I had always assumed that the name used in the Menagerie was a sort of "Alan Smithee" equivalent. I've never heard of it happening, but I can imagine there might be a situation where for whatever reason an actor might decide to take their name off some sort of project (or the producers might decide to that).
 
^Again, "The Naked Time" was Chapel's first appearance both in production order and broadcast order. I know it seems like "Little Girls" should be her debut in story terms because of the Korby thing, but it isn't.
The interesting part is that Majel Barrett herself remembered "Little Girls" as the episode that caused them to conceive of the character of Nurse Chapel and that caused her to take her normal stage name off the earlier footage.

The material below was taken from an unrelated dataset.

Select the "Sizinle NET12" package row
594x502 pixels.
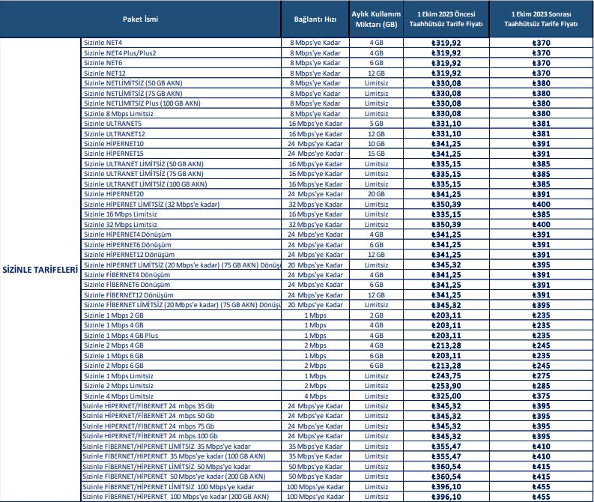(x=105, y=73)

I wonder if it's possible that "Little Girls" WAS indeed the first script that they inserted Chapel into, even though "Naked Time" was ultimately produced first. "Little Girls" could have been in script development earlier, but "Naked Time" got finished or otherwise put into production first.
 
I wonder if it's possible that "Little Girls" WAS indeed the first script that they inserted Chapel into, even though "Naked Time" was ultimately produced first. "Little Girls" could have been in script development earlier, but "Naked Time" got finished or otherwise put into production first.

No, I looked it up on Memory Alpha and already reported what I found. "Little Girls" was written first, but without Chapel. Roddenberry didn't replace its female guest character with Chapel until after "The Naked Time" had been written and filmed. At least, that's what's claimed by These Are the Voyages: Season One.

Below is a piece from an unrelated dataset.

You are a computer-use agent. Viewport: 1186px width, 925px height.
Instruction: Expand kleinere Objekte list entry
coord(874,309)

http://en.memory-alpha.org/wiki/What_Are_Little_Girls_Made_Of?#Cast

We've seen examples before of how actors can misremember the timing of events. George Takei remembers filming The Green Berets during the hiatus between seasons 1 and 2 and having to miss the first part of filming on season 2 when it ran over, but in fact he's missing from the second half of the season, not the first. And I once saw a Leonard Nimoy interview where he claimed he co-starred with Lesley Ann Warren in the first of his two seasons on Mission: Impossible when actually it was the second. Memory is fallible, especially after decades. And as I've said, it's natural to assume that "Little Girls" came first, because the progression of the character makes more sense that way, so it's no surprise that Barrett remembered it that way. But that doesn't seem to be what happened.
 
^Again, "The Naked Time" was Chapel's first appearance both in production order and broadcast order. I know it seems like "Little Girls" should be her debut in story terms because of the Korby thing, but it isn't.

You're right, yes. But that if anything makes my point stronger: if any of the executives worried about Majel Barrett as a series regular even remembered their worry two years and thousands of hours of TV shows later, they'd be a lot less worried about the casting of a supporting character who has, what, ten (?) lines of dialogue and doesn't need to ever be seen again after the week's show is done.
 
Maybe it was a contractual thing -- like, maybe billing her as Majel Barrett in the reused footage would've counted against the number of appearances she could have in the season, and Roddenberry didn't want to penalize her that way, so they used a different name for her.
 
Or it could have been an attempt to minimize audience confusion-- the same reason Malachi Throne's voice as the Keeper was altered to avoid confusion with Commodore Mendez.
 
I remember wondering why the person that played Nurse Chapel was in the episode but her name wasn't at the end. Somewhat like Melekon said.